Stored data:
....
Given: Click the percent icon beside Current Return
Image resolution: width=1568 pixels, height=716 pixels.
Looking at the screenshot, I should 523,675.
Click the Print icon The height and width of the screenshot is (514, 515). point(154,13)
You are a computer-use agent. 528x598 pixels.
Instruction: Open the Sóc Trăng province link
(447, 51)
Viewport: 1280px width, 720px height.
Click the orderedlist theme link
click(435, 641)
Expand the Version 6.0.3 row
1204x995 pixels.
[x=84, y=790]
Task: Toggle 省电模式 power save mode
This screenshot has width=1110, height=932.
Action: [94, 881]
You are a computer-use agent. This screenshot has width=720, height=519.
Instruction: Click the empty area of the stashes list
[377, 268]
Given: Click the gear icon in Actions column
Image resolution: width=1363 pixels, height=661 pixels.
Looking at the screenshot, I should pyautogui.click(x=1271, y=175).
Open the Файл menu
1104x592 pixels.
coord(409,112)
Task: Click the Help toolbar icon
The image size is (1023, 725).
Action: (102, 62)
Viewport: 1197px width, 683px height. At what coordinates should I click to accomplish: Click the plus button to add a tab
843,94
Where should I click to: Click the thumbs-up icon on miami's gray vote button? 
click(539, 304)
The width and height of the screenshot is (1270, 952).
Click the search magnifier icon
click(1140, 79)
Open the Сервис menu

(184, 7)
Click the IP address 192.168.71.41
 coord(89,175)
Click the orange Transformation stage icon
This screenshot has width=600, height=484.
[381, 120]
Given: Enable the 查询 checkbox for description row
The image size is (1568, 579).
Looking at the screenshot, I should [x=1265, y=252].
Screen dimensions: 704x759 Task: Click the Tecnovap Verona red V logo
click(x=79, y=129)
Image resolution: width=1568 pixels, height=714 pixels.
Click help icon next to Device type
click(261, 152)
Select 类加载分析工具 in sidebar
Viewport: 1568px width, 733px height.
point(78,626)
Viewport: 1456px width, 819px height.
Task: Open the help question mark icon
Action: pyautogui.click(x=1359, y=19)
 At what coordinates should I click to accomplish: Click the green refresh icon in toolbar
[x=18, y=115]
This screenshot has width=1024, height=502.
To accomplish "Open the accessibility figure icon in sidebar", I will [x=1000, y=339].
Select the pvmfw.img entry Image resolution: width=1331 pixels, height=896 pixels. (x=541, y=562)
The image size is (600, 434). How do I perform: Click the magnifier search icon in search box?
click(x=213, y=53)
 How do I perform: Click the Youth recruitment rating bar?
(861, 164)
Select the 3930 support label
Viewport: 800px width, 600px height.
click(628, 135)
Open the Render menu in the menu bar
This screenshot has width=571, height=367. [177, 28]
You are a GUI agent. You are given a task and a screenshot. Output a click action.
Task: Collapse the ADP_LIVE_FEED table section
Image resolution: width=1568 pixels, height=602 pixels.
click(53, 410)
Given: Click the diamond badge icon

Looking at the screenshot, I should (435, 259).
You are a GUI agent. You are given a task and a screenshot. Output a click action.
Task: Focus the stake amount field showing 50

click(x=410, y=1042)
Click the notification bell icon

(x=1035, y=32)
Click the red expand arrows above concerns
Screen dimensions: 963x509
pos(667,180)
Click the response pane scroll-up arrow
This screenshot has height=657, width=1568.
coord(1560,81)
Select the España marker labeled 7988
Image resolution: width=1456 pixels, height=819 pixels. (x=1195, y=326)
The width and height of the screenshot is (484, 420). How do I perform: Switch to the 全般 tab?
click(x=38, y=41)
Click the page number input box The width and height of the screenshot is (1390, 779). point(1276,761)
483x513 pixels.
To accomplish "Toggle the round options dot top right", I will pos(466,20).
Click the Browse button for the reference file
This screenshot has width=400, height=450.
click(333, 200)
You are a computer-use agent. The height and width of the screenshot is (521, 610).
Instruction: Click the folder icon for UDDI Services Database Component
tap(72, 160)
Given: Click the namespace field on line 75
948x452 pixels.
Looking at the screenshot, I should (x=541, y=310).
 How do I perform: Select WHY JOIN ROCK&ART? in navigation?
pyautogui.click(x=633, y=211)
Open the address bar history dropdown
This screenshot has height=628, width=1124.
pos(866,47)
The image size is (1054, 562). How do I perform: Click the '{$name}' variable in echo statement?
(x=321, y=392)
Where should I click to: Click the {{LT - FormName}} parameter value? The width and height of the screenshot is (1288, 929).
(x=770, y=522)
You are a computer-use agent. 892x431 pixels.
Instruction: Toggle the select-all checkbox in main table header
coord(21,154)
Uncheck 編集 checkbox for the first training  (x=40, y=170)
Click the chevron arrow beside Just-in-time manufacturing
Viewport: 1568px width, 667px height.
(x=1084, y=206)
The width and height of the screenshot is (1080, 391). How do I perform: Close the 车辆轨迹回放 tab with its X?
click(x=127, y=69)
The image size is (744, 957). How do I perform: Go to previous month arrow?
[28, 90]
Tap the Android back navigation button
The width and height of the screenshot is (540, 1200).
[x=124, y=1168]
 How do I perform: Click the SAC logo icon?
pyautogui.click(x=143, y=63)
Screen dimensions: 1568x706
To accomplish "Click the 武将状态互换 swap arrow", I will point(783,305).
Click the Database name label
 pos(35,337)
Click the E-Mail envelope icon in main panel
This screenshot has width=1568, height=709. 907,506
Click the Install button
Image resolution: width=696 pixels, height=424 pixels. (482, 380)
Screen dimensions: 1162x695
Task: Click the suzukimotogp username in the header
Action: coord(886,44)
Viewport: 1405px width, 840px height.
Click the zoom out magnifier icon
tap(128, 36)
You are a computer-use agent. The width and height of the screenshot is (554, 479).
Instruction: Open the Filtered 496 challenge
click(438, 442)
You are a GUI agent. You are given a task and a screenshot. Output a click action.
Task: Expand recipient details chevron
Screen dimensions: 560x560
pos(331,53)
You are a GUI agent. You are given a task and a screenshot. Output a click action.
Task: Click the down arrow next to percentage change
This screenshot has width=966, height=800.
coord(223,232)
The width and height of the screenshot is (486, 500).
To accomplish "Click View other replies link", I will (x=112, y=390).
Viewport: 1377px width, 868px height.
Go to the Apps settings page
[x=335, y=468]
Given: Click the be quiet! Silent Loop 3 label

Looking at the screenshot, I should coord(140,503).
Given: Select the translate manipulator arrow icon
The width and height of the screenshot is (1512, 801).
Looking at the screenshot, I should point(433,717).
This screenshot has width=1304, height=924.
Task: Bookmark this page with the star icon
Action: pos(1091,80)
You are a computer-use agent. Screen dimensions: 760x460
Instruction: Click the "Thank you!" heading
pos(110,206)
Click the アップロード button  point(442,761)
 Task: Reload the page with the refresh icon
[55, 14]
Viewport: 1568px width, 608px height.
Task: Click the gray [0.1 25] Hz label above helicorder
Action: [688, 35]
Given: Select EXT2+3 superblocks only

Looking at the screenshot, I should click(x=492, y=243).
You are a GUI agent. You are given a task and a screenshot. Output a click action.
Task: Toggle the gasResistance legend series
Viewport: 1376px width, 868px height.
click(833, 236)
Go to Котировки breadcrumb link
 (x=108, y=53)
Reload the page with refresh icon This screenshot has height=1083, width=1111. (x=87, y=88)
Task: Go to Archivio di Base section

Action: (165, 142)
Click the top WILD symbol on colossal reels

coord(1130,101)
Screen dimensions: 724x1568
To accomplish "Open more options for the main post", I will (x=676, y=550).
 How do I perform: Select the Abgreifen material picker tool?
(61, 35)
....
=== The task ===
All that belongs in the answer is the run of lines above from the line containing "Select the España marker labeled 7988" through the line containing "You are a computer-use agent. The height", exactly as written.

=== Result for this task ===
Select the España marker labeled 7988
Image resolution: width=1456 pixels, height=819 pixels. (x=1195, y=326)
The width and height of the screenshot is (484, 420). How do I perform: Switch to the 全般 tab?
click(x=38, y=41)
Click the page number input box The width and height of the screenshot is (1390, 779). point(1276,761)
483x513 pixels.
To accomplish "Toggle the round options dot top right", I will pos(466,20).
Click the Browse button for the reference file
This screenshot has width=400, height=450.
click(333, 200)
You are a computer-use agent. The height and width of the screenshot is (521, 610).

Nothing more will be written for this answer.